# Geber am E-Motor ?



## CaosCaro (23. Januar 2010)

Hallo zusammen,

ich besitze ein Schlauchboot mit Heckspiegel.
Seit dem Ich auf dem Boot zwei Drehstühle verbaut habe bin ich vom Platz her relativ eingeschrenkt. 
Am Spiegel hengt der e-Motor und die selbst gebaute Echolothalterung.  
Aufgrund des eingeschränkten Platzes habe ich meinen Geber für das Echolot am untersten Punkt des E-motors montiert.
Da ich nun nicht wirklich viel Erfahrung mit dem Echolot habe wollte ich wissen, ob diese Montage mein Echolot beinflusst.

Denn wenn ich den Motor bewege bewegt sich auch der Geber unten mit.



Vielen Dank. |laola:


----------



## Briese (24. Januar 2010)

*AW: Geber am E-Motor ?*

Der Geber soll eigentlich direkt in der Kiellinie liegen. Bei deiner Montage wirst du keine zuverlässigen Daten erhalten.

Warum montierst du keine Geberstange am Heckspiegel ? Der Platzbedarf ist gering.

Briese


----------



## gpsjunkie (25. Januar 2010)

*AW: Geber am E-Motor ?*

Da es die Motorbefestigungen auch von MinnKota gibt, glaube ich das es kein Problem ist mit dem Geber am Elektromotor. Das einzigste was ich mir vorstellen kann das du den Höhenwert des Gebers an Dein Boot anpassen solltest. Wie briese geschrieben hat sollte der Geber in Kiellinie liegen. Bei meinem HB kann ich aber auch einen Wert einstellen damit ich die richtige Tiefe bekomme. Wenn ich das richtig habe geht das bei Eagle und Lowrence auch. Müsstest Du mal gucken.

Zum Verständnis. Die Richtige Linie wäre bei null. Wenn du den geber 70cm tiefer machst ist natürlich deine Tiefe um 70cm flacher. Deswegen sollte man am Echo den Wert "verschieben" also plus 70cm. 

Ich hoffe das habe ich richtig beschrieben.


----------



## CaosCaro (25. Januar 2010)

*AW: Geber am E-Motor ?*

Hi du,

 In der Bedinungsanleitung war diese Variante abgebildet,also die Befestigung am Motor. Ich bin momentan viel am ausprobieren um einfach mal ein mal Erfahrung zu sammeln. 

Nun habe ich das Problem das wenn ich den Motor bewege sich der Geber mit bewegt.  Nun weis ich nicht ob auf Grund meiner Konstruktion das Ergebnis verfälscht wird.#c


Danke


----------



## Marius (26. Januar 2010)

-*-

Gestellte Aufgabe A ▸
Geben Sie aus dem Forumsthread zum Echolotgeber am E-Motor den Abschnitt von "Aufgrund des eingeschränkten" bis "mein Echolot beinflusst." wortgetreu wieder.
Gestellte Aufgabe B ▸
Beantworten Sie anhand des Forumsthreads zum Echolotgeber am E-Motor folgende Fragen:
(i) An welcher Stelle hat CaosCaro den Geber für das Echolot montiert?
(ii) Wo soll der Geber laut Briese eigentlich liegen?
(iii) Um welchen Wert sollte man nach gpsjunkie die Anzeige am Echolot verschieben, wenn der Geber 70 cm tiefer angebracht ist?

Gesammeltes Material ▸
-*-

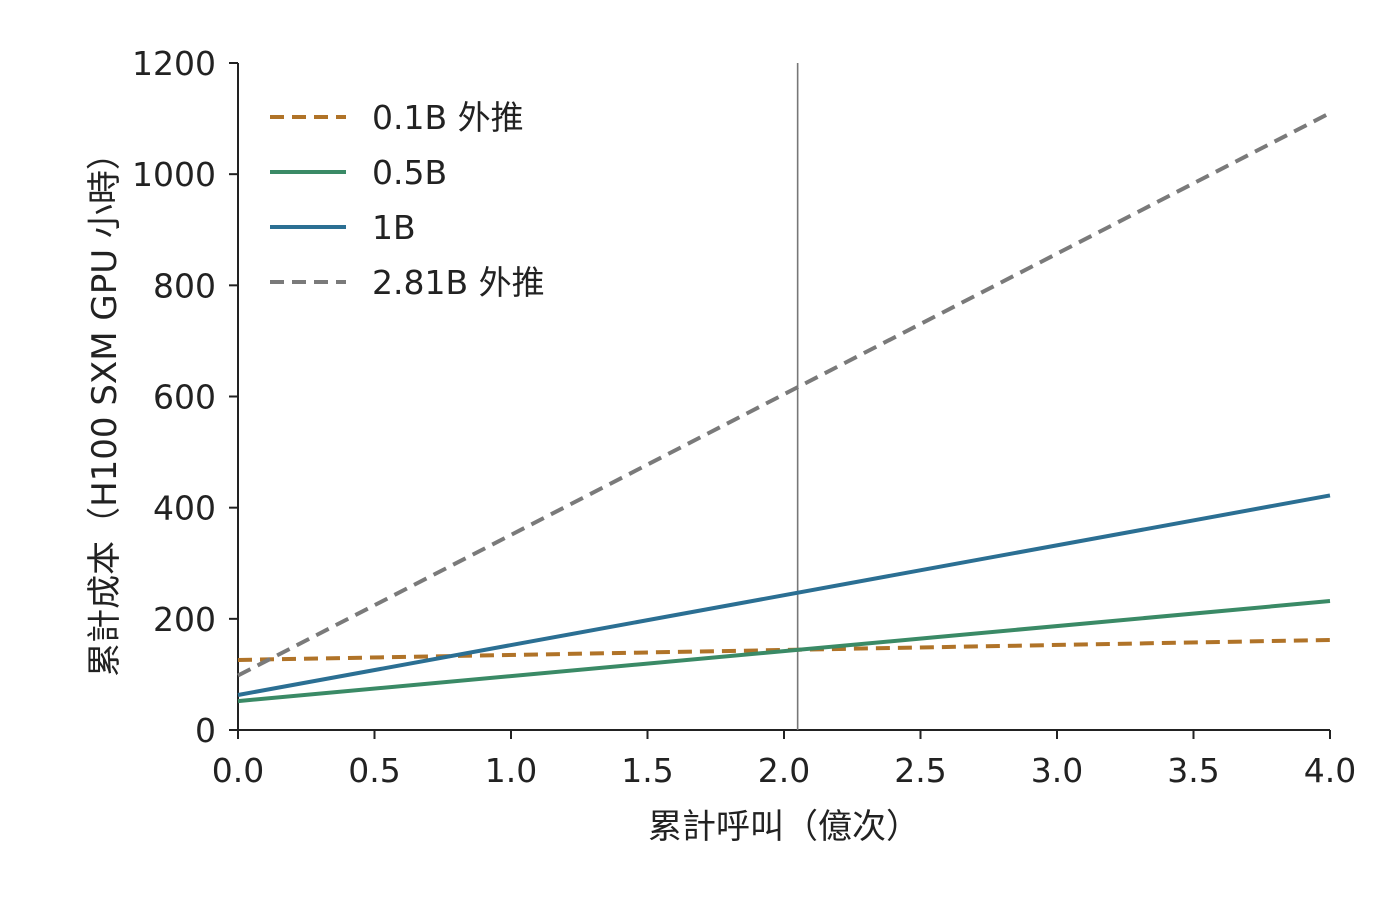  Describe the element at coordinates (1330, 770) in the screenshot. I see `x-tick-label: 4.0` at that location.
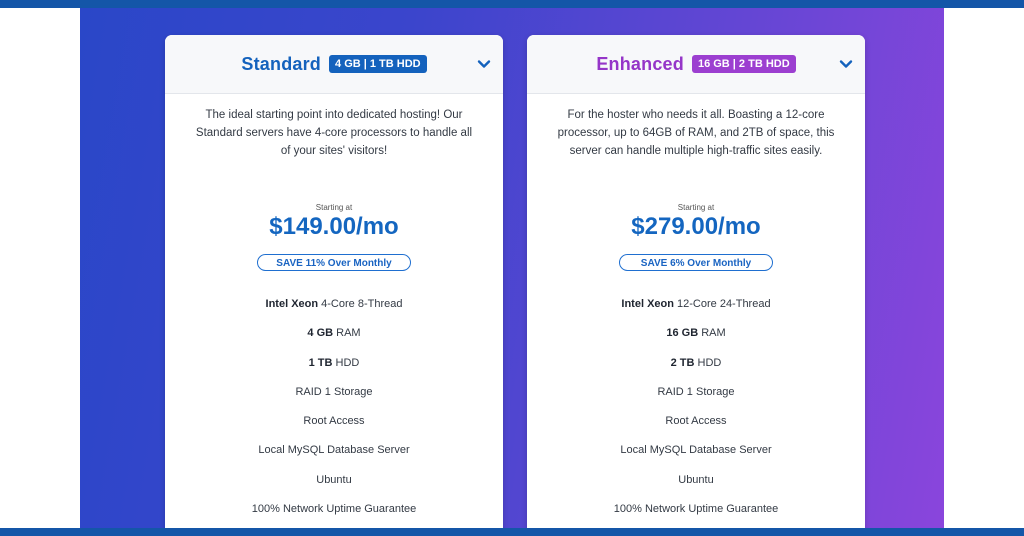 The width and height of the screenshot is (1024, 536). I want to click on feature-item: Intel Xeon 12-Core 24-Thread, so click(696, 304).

-*-

Antwort A ▸
Aufgrund des eingeschränkten Platzes habe ich meinen Geber für das Echolot am untersten Punkt des E-motors montiert.
Da ich nun nicht wirklich viel Erfahrung mit dem Echolot habe wollte ich wissen, ob diese Montage mein Echolot beinflusst.

Antwort B ▸
(i) Am untersten Punkt des E-Motors.
(ii) Direkt in der Kiellinie.
(iii) Um plus 70 cm.